* **PROVIDED PASSAGE**:
Update 17 September 2020
Since writing the article below, on 12 September 2020, I’ve spoken to the project team of Superfast Berkshire (SfB) about the issue of the provision of broadband in Berkshire (and, by implication, the rest of the country). Broadband is a complex and technical subject at the best of times, and has been made more so by the large number of different and sometimes overlapping government schemes and grants and also by the fact that not all broadband enablement promised by private-sector firms actually took place.
The Superfast Broadband programme – from which the organisation SfB takes its name – is now closed (although work is continuing on providing the services). Multiple open-market reports identified properties which required broadband and private firms were invited to provide this. No new applications can now be made
To some extent, this is now irrelevant. A new scheme, the Rural Gigabit Vouchers, was introduced earlier this year (and closes in March 2021). This offers a different approach. Properties without broadband, individually or grouped together, can apply for grants which can then be offered to commercial providers. If the collective grants cover this, the households pay nothing. In some cases there might be a shortfall which would then be for the households to negotiate with the company or raise themselves.
On the BDUK page covering the Rural Gigabit Vouchers, applicants are asked to enter a postcode. As most postcodes contain more than one property, and as some of these may already have received state aid, or have broadband, and others do not, the results can sometimes be inconclusive and say that the application may not be successful. BDUK’s data is not sufficiently granular, in this interface at least, to determine the status of an individual property. However, SfB does have this data, as do the individual suppliers. In some way, all this will be mashed and filtered so that the grants are allocated to those who are entitled to them. If you do not have broadband, you should therefore continue with the registration even if you get this ‘maybe’ option. If you are told that you are definitely not eligible but feel that you are, please contact firstname.lastname@example.org
The consultation to which the article below referred covers a separate issue, that of the (old) Superfast project. 280 properties across Berkshire were identified as being eligible under this old system and it was about these that the consultation (initiated by BDUK) was concerned. Its purpose was to establish from the suppliers if any of these properties had since been connected or were about to be. The reference in clause 7 to individuals invited any of them to volunteer this information, although SfB would already be apprised of this by the suppliers. it was not an invitation to register for the scheme although it’s easy to see why that might have been the perception.

* **DATA TO USE**:
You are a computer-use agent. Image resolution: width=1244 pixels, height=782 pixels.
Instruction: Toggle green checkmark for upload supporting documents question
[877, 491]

==

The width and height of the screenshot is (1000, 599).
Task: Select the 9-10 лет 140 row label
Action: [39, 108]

* **SHORT TASK 1**: Reproduce the entries verbatim, everything from the line containing "The width and" down to the line containing "Action: [39, 108]", with both of those lines included.
* **SHORT TASK 2**: Carry on the text about broadband provision in Berkshire, beginning right after its final sentence.

* **FINAL RESULT 1**:
The width and height of the screenshot is (1000, 599).
Task: Select the 9-10 лет 140 row label
Action: [39, 108]

* **FINAL RESULT 2**:
SfB plans to update its website: that certainly seems overdue as there is an active consultation but otherwise no recent information. Since it was established, a slew of new initiatives – including Gigabit Vouchers, Rural Gigabit Vouchers, Outside In and Full Fibre – have emerged, all of which should certainly be the task of a local authority to promote and explain. Assuming that SfB will be taking on this, the ‘Superfast’ part of its name is therefore perhaps also out of date.
One major concern strikes me. As with building development, this aspect of government policy has effectively been outsourced to the private sector. A commercial company might say, under the old Superfast programme, that it had the intention of providing broadband to say 200 properties: however, when it looked the situation over more closely it may have decided that some of these were non-viable and these were left behind. I’m not sure, but am trying to establish, to what extent these ‘intentions’ were expressed as legally binding agreements for past schemes (like Superfast) and whether they will be for future ones. If they aren’t, history might repeat itself.
A further problem, under the Superfast programme, appears to be that any properties which a commercial company had expressed the intention of connecting were marked as ‘grey’ on the database held by the Department for Digital, Culture, Media and Sport (and, later Building Digital UK, or BDUK) and were then excluded from schemes which involved any form of state aid. Even if no commercial connection happened, for whatever reason, this status could not be changed. I understand that SfB took this issue right to the top at BDUK but without success.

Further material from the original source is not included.